Captain Chester Pinkston of the Wichita Police Departments Animal Control Division is eager to see TNR implemented in Wichita. His primary, if not sole, source of guidance on TNR is an organization that is barely able to ‘fix’ 1200 cats a year out of the 100,000 cats they claim roam our streets in search of food and mates. Citizen advocates for a responsible TNR, a TNR that looks out for all citizens of Wichita, tamed and untamed, human and non-human, have seen their efforts to educate him and his advisory board about the actual ‘successes’ of TNR as well as it’s shortcomings have come to nothing. Advocate Pinkston moved forward a proposal that contained exactly zero of their concerns choosing instead to advocate for a deeply flawed and dangerous proposal.

Pinkston’s zeal for TNR is bolstered in part by his use of studies on two (yes, 2) locations out of the tens of thousands that exist in the US and around the globe, to support his and the 4 True Believers of the Animal Control Advisory Boards’ assertions that TNR is an effective way to control populations of free-roaming cats and will be for the city of Wichita. This cherry picking of facts (2 cities) is not surprising since so little data, especially data that supports success, exists regarding these practices despite it being around since the 1970’s.

The articles look at the Humboldt Park section of Chicago, a suburban environ encompassing an area of 3.6 square miles. The Humboldt Park TNR program formally started in 2007 and is on-going. This program also uses microchips in the cats, a fact that Pinkston, et al ignore, claiming that $3.00 is just too expensive. The other is Newburyport, MA just north of Boston with a total area of 10.6 miles a small fraction of which was the locale for the TNR program, a strip of land less than a mile primarily around the boat docks. The Newburyport TNR began in 1992 and after 17 years saw the death by attrition of 200 cats out of a total estimate population of 300, 100 of which were adopted out or died from unnatural causes.

Here are direct links to these studies which he relies on as indicators of TNR success. I encourage to at least glance at them:

Humboldt Park
NewburyPort
(links open in a new tab)

I assert that one of the reasons TNR fails so much more than it succeeds is that proponents take a cookie cutter approach to implementing these programs with no regard for geography.
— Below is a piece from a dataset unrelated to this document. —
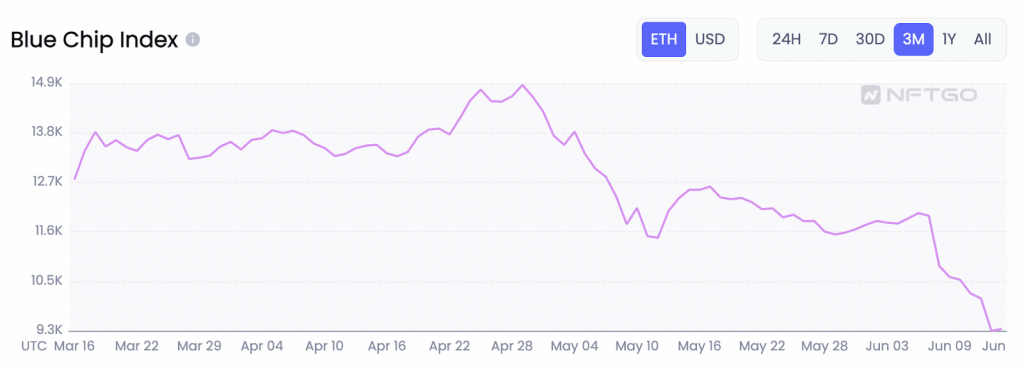
Task: Click the 11.6K y-axis label
Action: pos(47,231)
Both of these locales are a fraction of the size of Wichita. More importantly the area in which TNR is concentrated in each of these locales is much smaller than in our city. Efforts in Newburyport for instance were primarily focused around the docks where fishing boats moored. The carrying capacity of this area was high due to the fact that fish processing took place at the docks and there was an abundance of materials available to cats. Despite this concentration of cats it still took almost 20 years to see a decline in population to zero.
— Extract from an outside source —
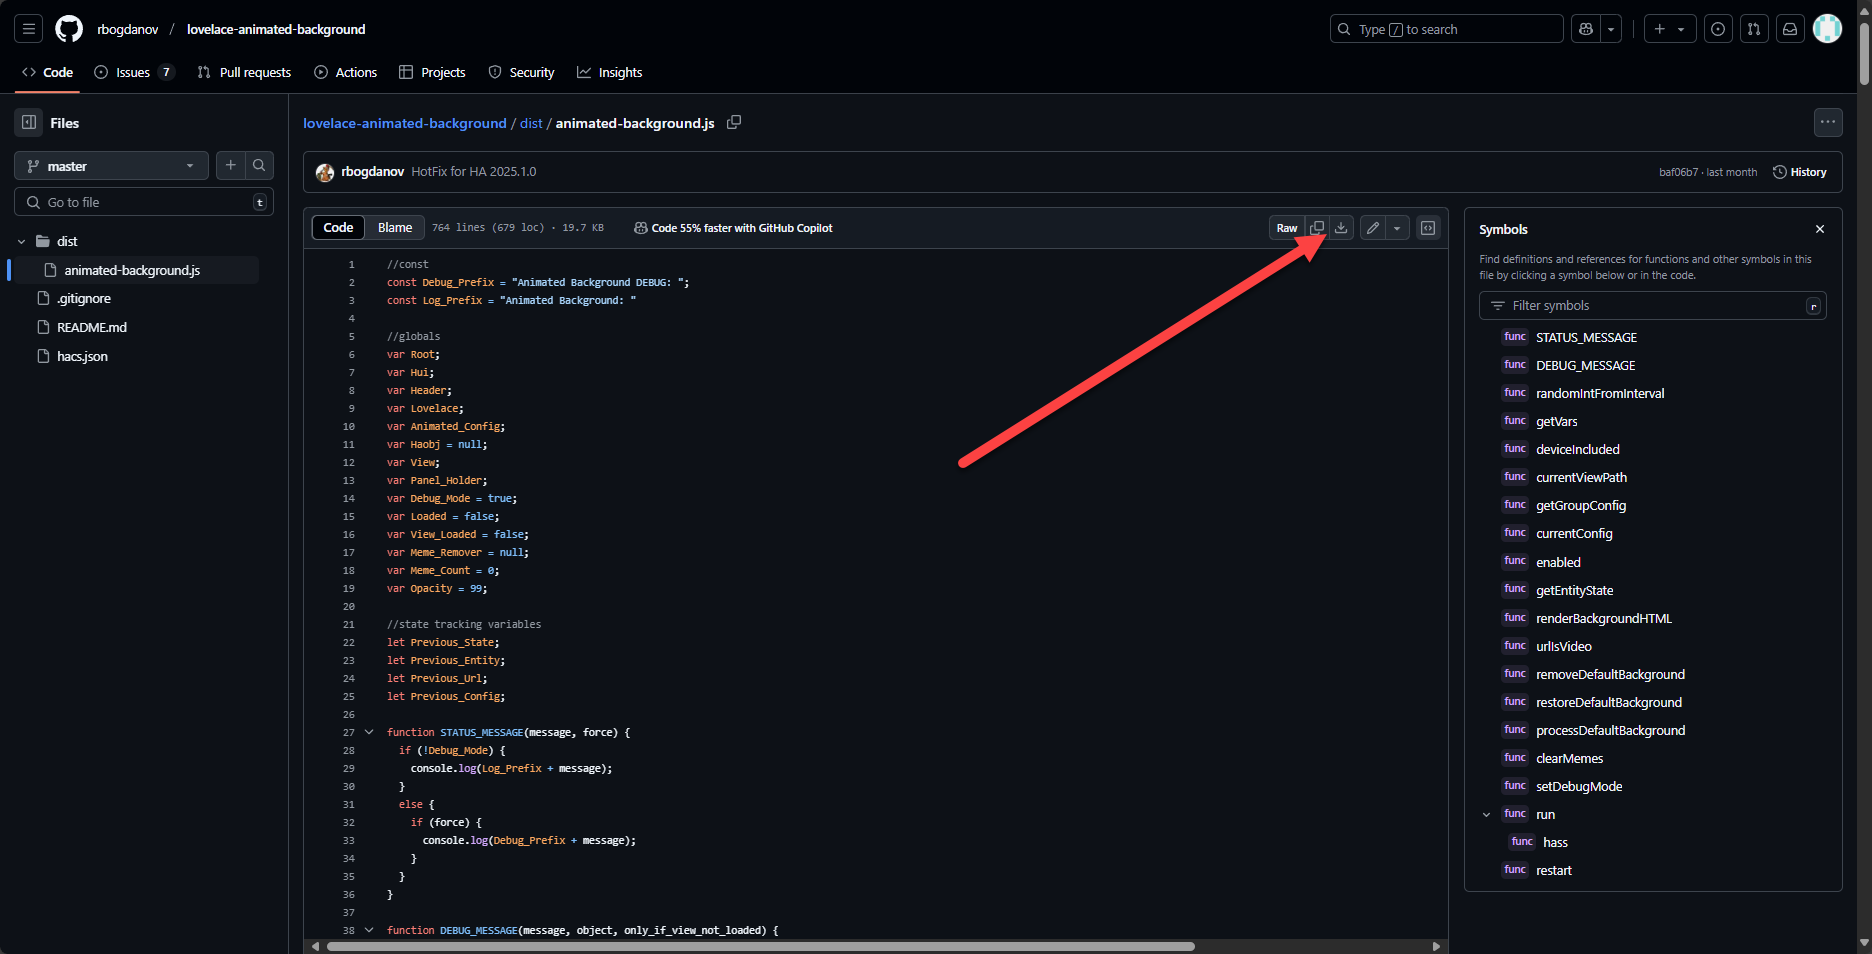Click the Raw button
Viewport: 1872px width, 954px height.
(1286, 228)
The size of the land area and the concentration of the population of both human feeders and cats is an important factor to take into account when considering the likelihood of success of a TNR program. None of the advocates in Wichita take this into account in the development of their proposal and this fact weakens the chances for success in our city of 164 square miles and a wide geographic dispersal of cat feeders.

Proponents of this plan, especially board chair Stephanie McCurdy, like to point to the success of TNR in Chicago, leaving out the fact that it is actually Humboldt Park where a modest success of TNR has occurred. Humboldt Park neighborhood is 3.6 square miles. One thing to note about this study is that the data collected was done so by citizen scientists, an action that the Friends of Feral Felines, the Advisory Board and Capt. Pinkston all adamantly refuse to practice as part of the Wichita Proposal. I have a theory as to why this is and it has to do with the shortage of homes able to adopt cats which results in the need to dump ear notched cats in our poorer neighborhoods but that is still under investigation.

The Animal Control Advisory Board has never actually engaged in a meaningful study of free-roaming cat management. Sure, they went through the motions and a subcommittee was established but the results of those studies was just more cherry picking of information. The purpose of an advisory board has been subverted by activists and the results, after 4 years, is a proposal that if implemented will burden citizens with a growing stray cat population for generations to come and remove our (property owners) ability to find respite in our homes and restitution in the event that damages are incurred by these so called ‘community cats’.

The District Advisory Boards should vote ‘no’ on this proposal. The City of Wichita should disband the Animal Control Advisory Board and instead create a balanced board made up of science based members of our community with solid credentials to study the issue of free-roaming cats in general and possibly the development of a TNR practice that will yield better results and lessen the impact of such a program on our citizenry.